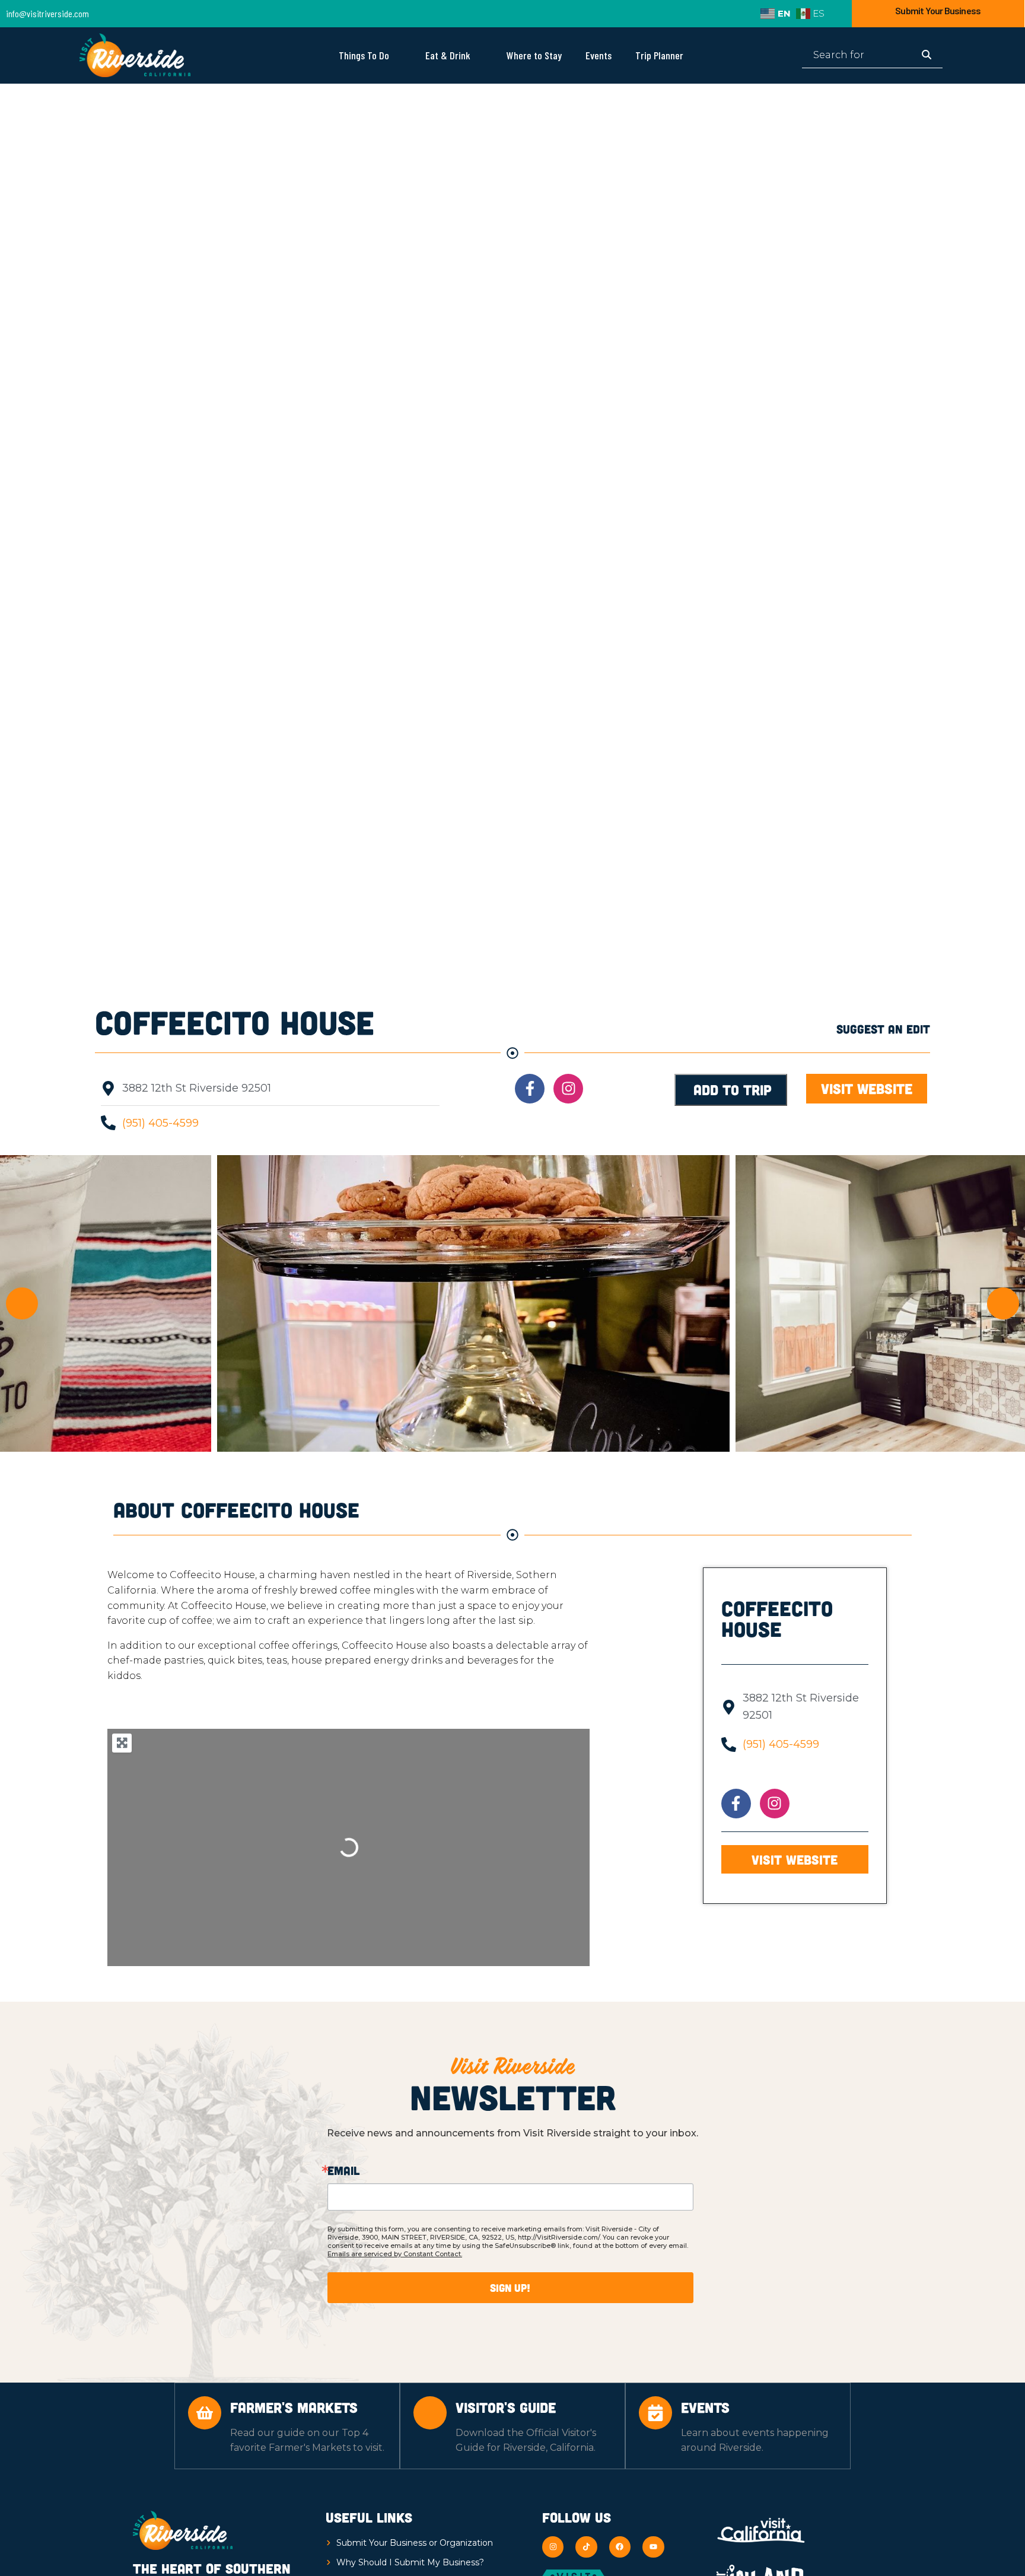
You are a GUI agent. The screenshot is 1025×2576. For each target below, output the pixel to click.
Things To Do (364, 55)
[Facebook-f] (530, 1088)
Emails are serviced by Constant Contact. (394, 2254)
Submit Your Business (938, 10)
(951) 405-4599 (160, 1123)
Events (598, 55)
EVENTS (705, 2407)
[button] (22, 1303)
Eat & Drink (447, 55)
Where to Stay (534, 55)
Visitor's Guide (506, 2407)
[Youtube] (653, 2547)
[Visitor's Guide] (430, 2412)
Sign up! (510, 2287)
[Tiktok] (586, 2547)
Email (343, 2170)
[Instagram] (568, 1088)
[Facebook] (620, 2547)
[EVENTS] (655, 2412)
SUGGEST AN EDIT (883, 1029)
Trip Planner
---
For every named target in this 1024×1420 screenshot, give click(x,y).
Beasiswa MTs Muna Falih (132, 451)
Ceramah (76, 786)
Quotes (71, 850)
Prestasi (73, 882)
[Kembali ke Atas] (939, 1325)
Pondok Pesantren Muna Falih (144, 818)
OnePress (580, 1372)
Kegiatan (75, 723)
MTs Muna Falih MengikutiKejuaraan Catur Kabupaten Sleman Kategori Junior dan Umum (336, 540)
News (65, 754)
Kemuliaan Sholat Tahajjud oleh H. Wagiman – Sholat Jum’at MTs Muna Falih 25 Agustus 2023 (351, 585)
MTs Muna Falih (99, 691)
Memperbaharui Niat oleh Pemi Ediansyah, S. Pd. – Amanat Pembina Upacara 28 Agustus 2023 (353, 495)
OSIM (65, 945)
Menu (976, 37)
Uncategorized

REQUIRED ACTION – Find every line in the records that uses the string "Muna", then copy it.

RESULT OF THE TASK –
Beasiswa MTs Muna Falih (132, 451)
Pondok Pesantren Muna Falih (144, 818)
MTs Muna Falih MengikutiKejuaraan Catur Kabupaten Sleman Kategori Junior dan Umum (336, 540)
Kemuliaan Sholat Tahajjud oleh H. Wagiman – Sholat Jum’at MTs Muna Falih 25 Agustus 2023 (351, 585)
MTs Muna Falih (99, 691)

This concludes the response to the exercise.